By way of contrast, Jesus offers a different kind of yoke: the yoke of Jesus’ Way. Jesus says: “my yoke is easy and my burden is light”. Jesus offers two descriptions of his yoke: it is easy and it is light. For a farmer, a yoke that is “easy” is one that does not chafe the animal and is thus gentle as it sits on the animals shoulders. When the yoke is adjusted carefully and kindly, it distributes the weight of the load evenly. The yoke does not dig into the animal’s hide and the animal is enabled to pull the load in a way that is manageable. “My yoke is easy”. As you think of the yoke you carry…do you need to adjust the way you carry the yoke in your living? Is it digging into your flesh? Is it causing harm in your soul? Is the yoke you carry one that is manageable and “easy”?
Apart from saying his yoke is “easy”, Jesus also said that “my yoke is light”. He does not say that if we follow him we will be free of burdens to carry. He says that these burdens will be manageable ~ he says they will be easy. And their content will be light. On the one hand, we might look at that as referring to the weight of the burden. A lighter weight will certainly be easier to bear than one that is heavy. “my yoke is light”. But I also wonder if it has a dual meaning…does it also refer to the nature of the burden that we will carry. It will not be one of darkness, pain or suffering. The burdens we are called to carry when we follow Jesus’ way are ones that offer light. Just as Jesus is the light of the world, we are also to be light bearers to others. Does the yoke you carry bear light to others? Does the yoke you carry bear light to your own soul? Every so often, we need to reassess the yoke that we pull in this life. To ensure that it is truly what we are called to pull; to ensure that it is manageable; to ensure that it bears light.
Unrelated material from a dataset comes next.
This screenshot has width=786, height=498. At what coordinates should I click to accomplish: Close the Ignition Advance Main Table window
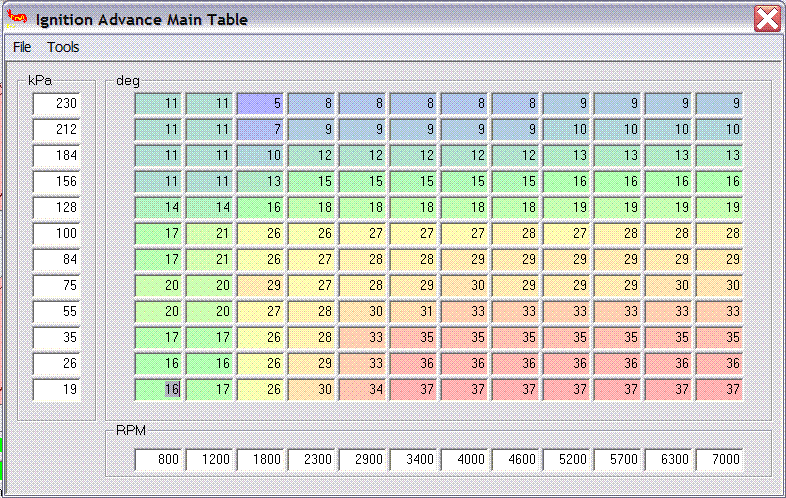click(x=767, y=19)
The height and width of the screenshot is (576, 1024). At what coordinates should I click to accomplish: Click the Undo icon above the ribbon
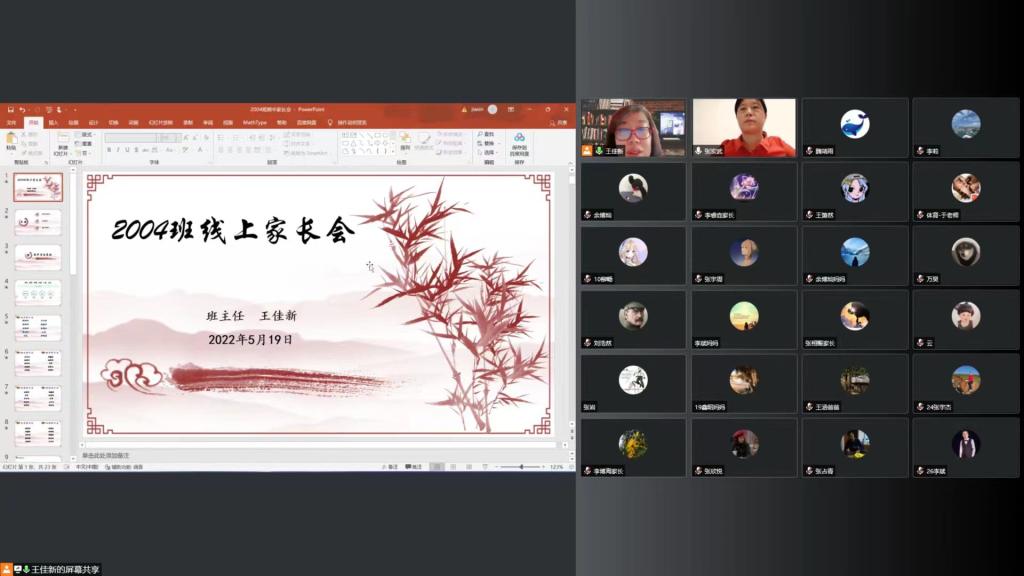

One of the parts of the teaching that I think can be very helpful in our discernment is Jesus’ call for us to learn from him. The text continues: “Take my yoke upon you, and learn from me”. In this teaching, he is saying more than for us to just listen…or seek to become a version of Jesus…it is a call to become ‘like him’. It is an invitation to become akin to a ‘student’ or an ‘apprentice’. To consider how your unique gifts are ones which allow you to bear your unique yoke and share your unique light. There is an assurance that in our living and our struggling that all will be well.
This passage makes a nice parallel here with the Isaiah passage. In Isaiah’s context, we are listening in on the hope that the Israelites needed when they could not see a way home. In the wilderness time after their escape from Egypt, they could not see a straight path that led to the Promised Land. The deep valleys they lived in…the steep mountains in front of them…the rough ground that was so difficult to walk. All these many factors made it so profoundly difficult to navigate their way home to the land of promise. Yet…there was, for them, in this time, a time of deep hope: “A voice cries out: In the wilderness prepare the way of the the Lord, make straight in the desert a highway for our God. Every valley shall be lifted up, and every mountain and hill made low; the uneven ground shall become level, and the rough places a plain”.
And so, on this thanksgiving Sunday, as we consider how God’s presence of comfort is found in our living and our serving, may we be assured of a God who comforts us in our struggles, who guides us in the right path…who guides us…home.